Sir Arthur Watts, counsel for the Jordanians, attacked Israel's stance that the barrier is a temporary security measure. Showing the justices a map of a proposed route of the barrier, he said the structure is meant to connect Israel proper with its settlements in the West Bank.

"The plan stretches for the most part well within the occupied territory," he said. "This wall is not primarily about the defense of Israel's territory."

"If the wall defends anything, it is ... the position of Israeli settlements in the occupied territories," he said, adding that there is "no right to self-defense to that which is in itself unlawful."

Although the case is technically confined to issues surrounding the barrier, Watts' comments were the latest to question Israel's occupation policies.

Prime Minister Ariel Sharon on Tuesday dismissed the hearings as an "international circus" and vowed to keep building fences.

He told Yedioth Ahronoth that the ICJ hearings is "a campaign of hypocrisy currently being staged against Israel in the international circus in The Hague ... I will build the security fence and will complete it."

In Ramallah, Palestinian Authority Chairman Yasser Arafat voiced confidence that the World Court would reach the "right decision."

The court's ruling will not be binding. But it could influence world opinion and the Palestinians hope it could pave the way for international sanctions against Israel.
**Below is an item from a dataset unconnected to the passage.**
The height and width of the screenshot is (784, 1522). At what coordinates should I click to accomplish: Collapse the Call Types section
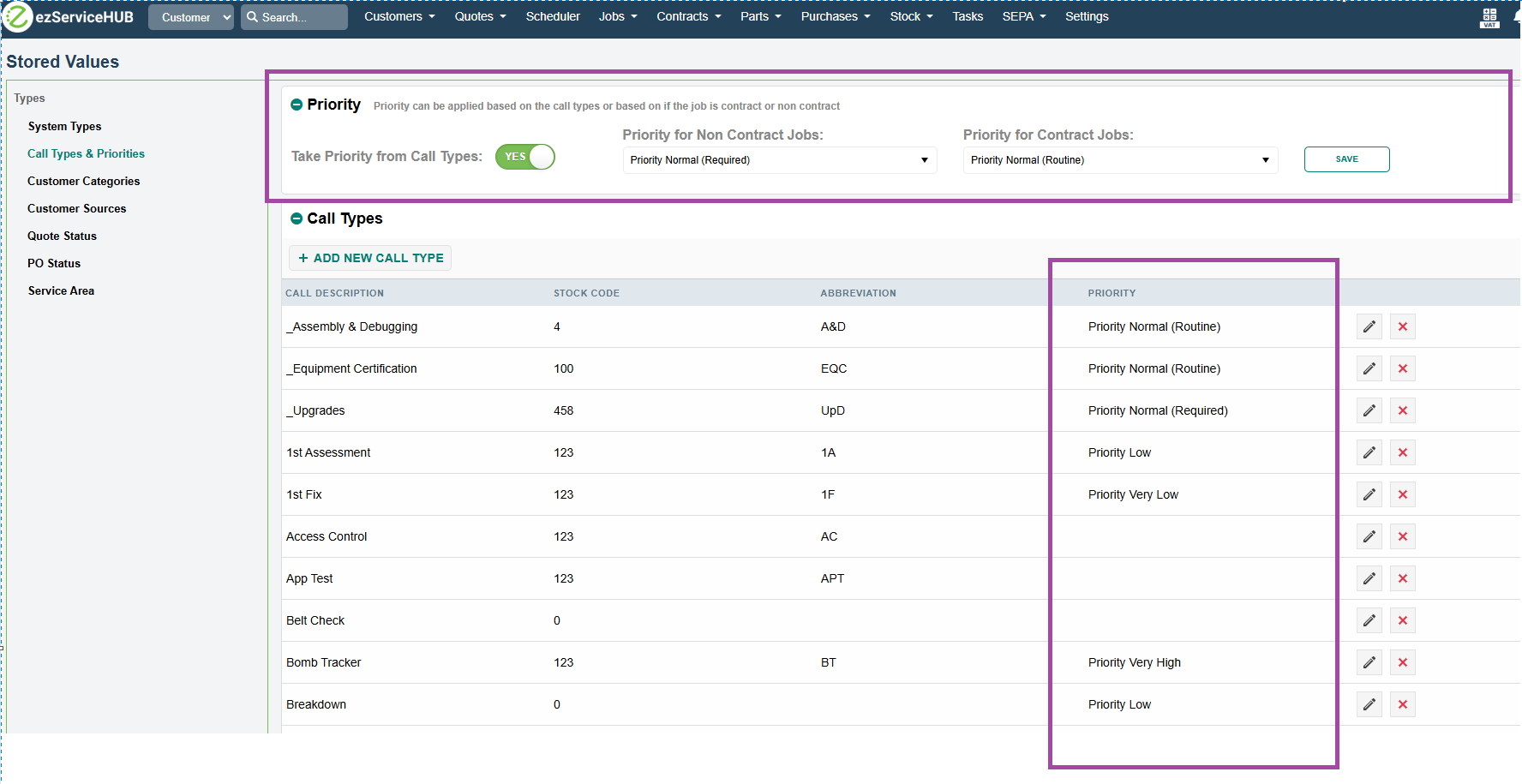[x=297, y=218]
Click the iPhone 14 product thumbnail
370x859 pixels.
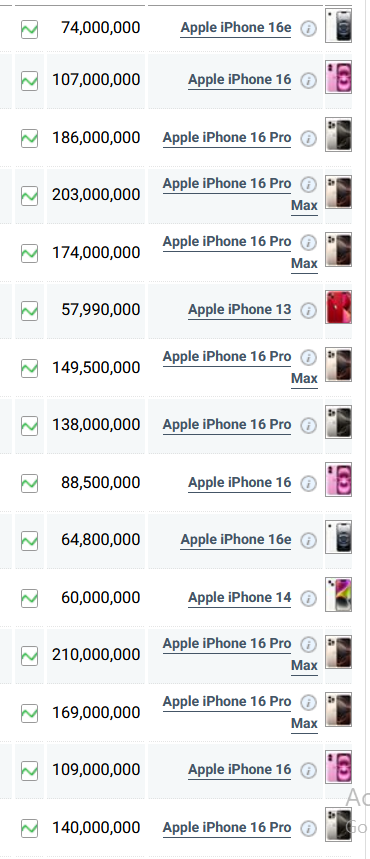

In front of the court's Peace Palace building on Tuesday, about 150 pro-Israeli demonstrators, some wrapped in Israeli flags, sang peace songs beside the skeleton of a Jerusalem bus in which a Palestinian suicide bomber killed 11 people last month.

Other countries presenting their opposition to the fence Tuesday included Cuba, which said the barrier turned Palestinians into a "population of prisoners" and Indonesia, the most populous Muslim country, which called on the court to declare the barrier illegal.

An Israeli Foreign Ministry spokesman dismissed the dozen countries supporting the Palestinian case as "the usual collection of dictatorships and Arab states against Israel."

Belize, a tiny Central American nation with little at stake in the Middle East, stressed Israel's right to defend its citizens but it, too, urged the court to rule against the barrier.